**Listing**.
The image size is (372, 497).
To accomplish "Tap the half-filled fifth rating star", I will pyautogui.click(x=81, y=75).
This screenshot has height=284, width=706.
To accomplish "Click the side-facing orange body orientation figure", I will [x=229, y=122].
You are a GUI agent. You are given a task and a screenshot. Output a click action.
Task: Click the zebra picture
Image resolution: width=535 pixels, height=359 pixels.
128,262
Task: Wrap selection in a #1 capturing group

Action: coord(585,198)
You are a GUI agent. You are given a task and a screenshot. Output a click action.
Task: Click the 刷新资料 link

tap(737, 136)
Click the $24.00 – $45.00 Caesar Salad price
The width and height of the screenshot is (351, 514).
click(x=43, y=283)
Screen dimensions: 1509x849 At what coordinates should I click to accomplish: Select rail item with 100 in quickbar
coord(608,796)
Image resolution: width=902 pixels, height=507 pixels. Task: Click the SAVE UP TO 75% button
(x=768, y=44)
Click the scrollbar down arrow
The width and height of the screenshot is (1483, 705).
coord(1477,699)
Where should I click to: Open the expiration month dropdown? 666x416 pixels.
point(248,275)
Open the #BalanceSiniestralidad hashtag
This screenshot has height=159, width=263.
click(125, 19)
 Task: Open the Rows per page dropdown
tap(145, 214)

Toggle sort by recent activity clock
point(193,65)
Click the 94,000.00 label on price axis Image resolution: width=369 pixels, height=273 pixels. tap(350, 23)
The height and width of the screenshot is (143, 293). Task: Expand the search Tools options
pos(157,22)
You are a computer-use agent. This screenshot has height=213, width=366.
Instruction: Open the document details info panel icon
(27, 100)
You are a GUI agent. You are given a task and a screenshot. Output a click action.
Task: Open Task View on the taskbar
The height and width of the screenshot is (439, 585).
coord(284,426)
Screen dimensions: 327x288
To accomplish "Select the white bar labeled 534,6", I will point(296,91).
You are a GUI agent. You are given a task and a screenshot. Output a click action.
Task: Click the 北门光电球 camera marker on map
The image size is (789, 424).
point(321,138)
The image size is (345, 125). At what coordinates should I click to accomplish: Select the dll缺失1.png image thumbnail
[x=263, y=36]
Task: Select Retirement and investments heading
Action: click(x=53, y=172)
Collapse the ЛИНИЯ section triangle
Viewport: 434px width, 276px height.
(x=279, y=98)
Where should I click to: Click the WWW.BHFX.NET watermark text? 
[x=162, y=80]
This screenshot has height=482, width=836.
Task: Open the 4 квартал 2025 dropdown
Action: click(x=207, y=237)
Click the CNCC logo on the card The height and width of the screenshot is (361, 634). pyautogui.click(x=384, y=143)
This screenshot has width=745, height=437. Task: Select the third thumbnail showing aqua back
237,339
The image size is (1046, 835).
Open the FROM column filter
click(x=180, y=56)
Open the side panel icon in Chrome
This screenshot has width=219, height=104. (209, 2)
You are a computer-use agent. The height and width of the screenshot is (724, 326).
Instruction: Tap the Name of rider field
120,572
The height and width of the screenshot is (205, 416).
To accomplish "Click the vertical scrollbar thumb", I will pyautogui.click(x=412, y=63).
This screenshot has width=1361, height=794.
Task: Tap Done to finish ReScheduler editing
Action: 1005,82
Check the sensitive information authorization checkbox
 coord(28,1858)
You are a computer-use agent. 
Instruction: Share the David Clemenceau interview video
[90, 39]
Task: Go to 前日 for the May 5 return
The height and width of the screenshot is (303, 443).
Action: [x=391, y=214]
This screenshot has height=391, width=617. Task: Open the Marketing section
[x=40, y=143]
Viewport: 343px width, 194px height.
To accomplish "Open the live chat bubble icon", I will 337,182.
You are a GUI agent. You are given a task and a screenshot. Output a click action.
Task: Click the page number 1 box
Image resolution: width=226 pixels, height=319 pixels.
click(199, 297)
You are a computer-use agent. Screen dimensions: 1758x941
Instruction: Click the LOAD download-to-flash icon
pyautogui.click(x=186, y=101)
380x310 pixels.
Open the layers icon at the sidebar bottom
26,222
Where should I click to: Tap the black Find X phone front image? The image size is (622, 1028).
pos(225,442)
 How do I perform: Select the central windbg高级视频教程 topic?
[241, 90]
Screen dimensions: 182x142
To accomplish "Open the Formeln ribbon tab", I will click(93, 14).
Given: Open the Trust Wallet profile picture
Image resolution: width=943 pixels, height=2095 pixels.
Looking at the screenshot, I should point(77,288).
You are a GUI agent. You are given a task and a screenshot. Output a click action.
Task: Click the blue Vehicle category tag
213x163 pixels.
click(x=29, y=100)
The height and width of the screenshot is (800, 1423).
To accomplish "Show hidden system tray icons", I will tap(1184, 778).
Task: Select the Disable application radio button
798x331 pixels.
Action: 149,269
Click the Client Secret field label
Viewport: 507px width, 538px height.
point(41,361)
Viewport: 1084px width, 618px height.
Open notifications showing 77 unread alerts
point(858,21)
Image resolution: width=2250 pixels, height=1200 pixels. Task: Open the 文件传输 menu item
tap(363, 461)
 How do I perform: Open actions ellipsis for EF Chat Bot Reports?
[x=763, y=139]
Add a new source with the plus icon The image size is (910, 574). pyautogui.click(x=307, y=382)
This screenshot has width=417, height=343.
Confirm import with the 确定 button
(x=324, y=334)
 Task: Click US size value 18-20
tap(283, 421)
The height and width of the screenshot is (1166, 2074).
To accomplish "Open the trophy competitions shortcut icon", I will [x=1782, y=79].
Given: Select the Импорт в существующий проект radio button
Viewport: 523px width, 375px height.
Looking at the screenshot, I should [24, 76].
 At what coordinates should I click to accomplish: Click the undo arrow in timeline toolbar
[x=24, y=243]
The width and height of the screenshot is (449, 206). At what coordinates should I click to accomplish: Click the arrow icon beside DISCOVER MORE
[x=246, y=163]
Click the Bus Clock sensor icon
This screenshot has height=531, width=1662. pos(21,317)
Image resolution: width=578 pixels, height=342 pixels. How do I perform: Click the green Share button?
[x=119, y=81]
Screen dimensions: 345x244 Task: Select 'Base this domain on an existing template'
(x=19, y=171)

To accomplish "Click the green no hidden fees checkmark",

**Written task**.
Give the entries above as a numbered list, leaving out blank lines. Begin with the first line of the entries and stop after the line containing "I will point(296,91).".

**Output below**.
1. The image size is (372, 497).
2. To accomplish "Tap the half-filled fifth rating star", I will pyautogui.click(x=81, y=75).
3. This screenshot has height=284, width=706.
4. To accomplish "Click the side-facing orange body orientation figure", I will [x=229, y=122].
5. You are a GUI agent. You are given a task and a screenshot. Output a click action.
6. Task: Click the zebra picture
7. Image resolution: width=535 pixels, height=359 pixels.
8. 128,262
9. Task: Wrap selection in a #1 capturing group
10. Action: coord(585,198)
11. You are a GUI agent. You are given a task and a screenshot. Output a click action.
12. Task: Click the 刷新资料 link
13. tap(737, 136)
14. Click the $24.00 – $45.00 Caesar Salad price
15. The width and height of the screenshot is (351, 514).
16. click(x=43, y=283)
17. Screen dimensions: 1509x849 At what coordinates should I click to accomplish: Select rail item with 100 in quickbar
18. coord(608,796)
19. Image resolution: width=902 pixels, height=507 pixels. Task: Click the SAVE UP TO 75% button
20. (x=768, y=44)
21. Click the scrollbar down arrow
22. The width and height of the screenshot is (1483, 705).
23. coord(1477,699)
24. Where should I click to: Open the expiration month dropdown? 666x416 pixels.
25. point(248,275)
26. Open the #BalanceSiniestralidad hashtag
27. This screenshot has height=159, width=263.
28. click(125, 19)
29.  Task: Open the Rows per page dropdown
30. tap(145, 214)
31. Toggle sort by recent activity clock
32. point(193,65)
33. Click the 94,000.00 label on price axis Image resolution: width=369 pixels, height=273 pixels. tap(350, 23)
34. The height and width of the screenshot is (143, 293). Task: Expand the search Tools options
35. pos(157,22)
36. You are a computer-use agent. This screenshot has height=213, width=366.
37. Instruction: Open the document details info panel icon
38. (27, 100)
39. You are a GUI agent. You are given a task and a screenshot. Output a click action.
40. Task: Open Task View on the taskbar
41. The height and width of the screenshot is (439, 585).
42. coord(284,426)
43. Screen dimensions: 327x288
44. To accomplish "Select the white bar labeled 534,6", I will point(296,91).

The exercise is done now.